Mercedes-Benz, Nissan’daki yüzde 35,7 hisseyle Renault’dan sonra ikinci büyük hissedar konumundaydı. Geçen yıl sonlarında Honda ile olası bir ortaklık görüşmeleri yapmış olan Nissan, bu müzakerelerin Şubat ayında sonuçsuz kalmasıyla birlikte birleşme planlarından vazgeçmişti. Mercedes’in hisse satış hamlesi, Nissan’ın geleceğiyle ilgili soru işaretlerini artırarak otomotiv sektöründeki belirsizlikleri derinleştiriyor.

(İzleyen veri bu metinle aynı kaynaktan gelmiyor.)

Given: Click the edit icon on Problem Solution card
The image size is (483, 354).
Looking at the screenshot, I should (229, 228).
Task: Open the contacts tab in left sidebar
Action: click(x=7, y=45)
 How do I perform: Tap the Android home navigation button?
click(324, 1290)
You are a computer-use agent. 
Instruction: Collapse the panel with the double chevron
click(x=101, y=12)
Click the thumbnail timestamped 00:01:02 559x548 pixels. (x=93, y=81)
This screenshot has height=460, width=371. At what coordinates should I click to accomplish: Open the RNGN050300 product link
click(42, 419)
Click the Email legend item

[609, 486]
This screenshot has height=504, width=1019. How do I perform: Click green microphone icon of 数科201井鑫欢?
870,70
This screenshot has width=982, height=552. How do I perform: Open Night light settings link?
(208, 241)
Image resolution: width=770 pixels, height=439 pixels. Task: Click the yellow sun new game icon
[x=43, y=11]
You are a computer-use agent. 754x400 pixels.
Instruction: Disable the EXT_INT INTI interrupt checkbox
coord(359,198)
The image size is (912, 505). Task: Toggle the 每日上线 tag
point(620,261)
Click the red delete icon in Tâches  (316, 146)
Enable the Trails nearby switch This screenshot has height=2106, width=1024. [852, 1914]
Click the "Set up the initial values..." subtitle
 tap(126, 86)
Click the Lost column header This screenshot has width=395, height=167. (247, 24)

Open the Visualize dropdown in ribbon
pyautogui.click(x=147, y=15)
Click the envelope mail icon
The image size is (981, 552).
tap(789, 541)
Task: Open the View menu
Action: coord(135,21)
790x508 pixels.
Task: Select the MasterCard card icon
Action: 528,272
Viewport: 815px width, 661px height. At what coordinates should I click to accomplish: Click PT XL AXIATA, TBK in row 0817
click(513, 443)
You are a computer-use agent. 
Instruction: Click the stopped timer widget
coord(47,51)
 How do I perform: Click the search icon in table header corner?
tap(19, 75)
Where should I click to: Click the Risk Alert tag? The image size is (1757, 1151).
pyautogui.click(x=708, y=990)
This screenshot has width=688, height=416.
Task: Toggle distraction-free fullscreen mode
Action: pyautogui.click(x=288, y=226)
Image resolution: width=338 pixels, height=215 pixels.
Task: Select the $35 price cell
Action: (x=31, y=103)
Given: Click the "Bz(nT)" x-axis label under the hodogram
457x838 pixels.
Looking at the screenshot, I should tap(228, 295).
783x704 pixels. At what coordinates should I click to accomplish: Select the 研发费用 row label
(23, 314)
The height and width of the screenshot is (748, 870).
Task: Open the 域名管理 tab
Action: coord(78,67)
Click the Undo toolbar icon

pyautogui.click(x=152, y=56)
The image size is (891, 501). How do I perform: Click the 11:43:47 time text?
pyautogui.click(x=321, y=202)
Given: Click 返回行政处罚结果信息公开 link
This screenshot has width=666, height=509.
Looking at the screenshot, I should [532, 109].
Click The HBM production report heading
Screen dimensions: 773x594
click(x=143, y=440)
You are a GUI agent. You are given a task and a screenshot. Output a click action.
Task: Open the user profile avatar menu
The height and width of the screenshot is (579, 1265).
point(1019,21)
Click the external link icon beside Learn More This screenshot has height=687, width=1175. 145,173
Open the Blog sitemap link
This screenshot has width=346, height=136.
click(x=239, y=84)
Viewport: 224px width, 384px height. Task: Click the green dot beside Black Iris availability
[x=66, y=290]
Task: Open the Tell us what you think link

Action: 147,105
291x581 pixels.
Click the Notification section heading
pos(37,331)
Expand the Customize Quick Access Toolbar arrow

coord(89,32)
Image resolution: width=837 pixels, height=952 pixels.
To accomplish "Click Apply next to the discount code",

Ayrıca, Mercedes-Benz’in Nissan’daki hisselerini satması, Japon otomotiv devi için sadece finansal değil, aynı zamanda stratejik açıdan da önemli bir dönüm noktası olarak görülüyor. Nissan’ın, global rekabette güçlü kalabilmek için yeni ortaklıklar ve teknolojik yatırımlar yapması gerektiği konuşulurken, büyük hissedarların bu tür adımlardan çekilmesi, şirketin yeniden yapılanma sürecini daha da karmaşık hale getirebilir. Öte yandan, Mercedes-Benz’in portföyünü yenileme ve kaynaklarını kendi elektrikli araç ve otonom sürüş teknolojileri gibi alanlara yönlendirme stratejisi kapsamında bu hamlenin geldiği de değerlendirilmekte. Bu gelişmeler, önümüzdeki dönemde otomotiv sektöründe daha fazla hareketlilik ve yeniden yapılanma yaşanabileceğine işaret ediyor.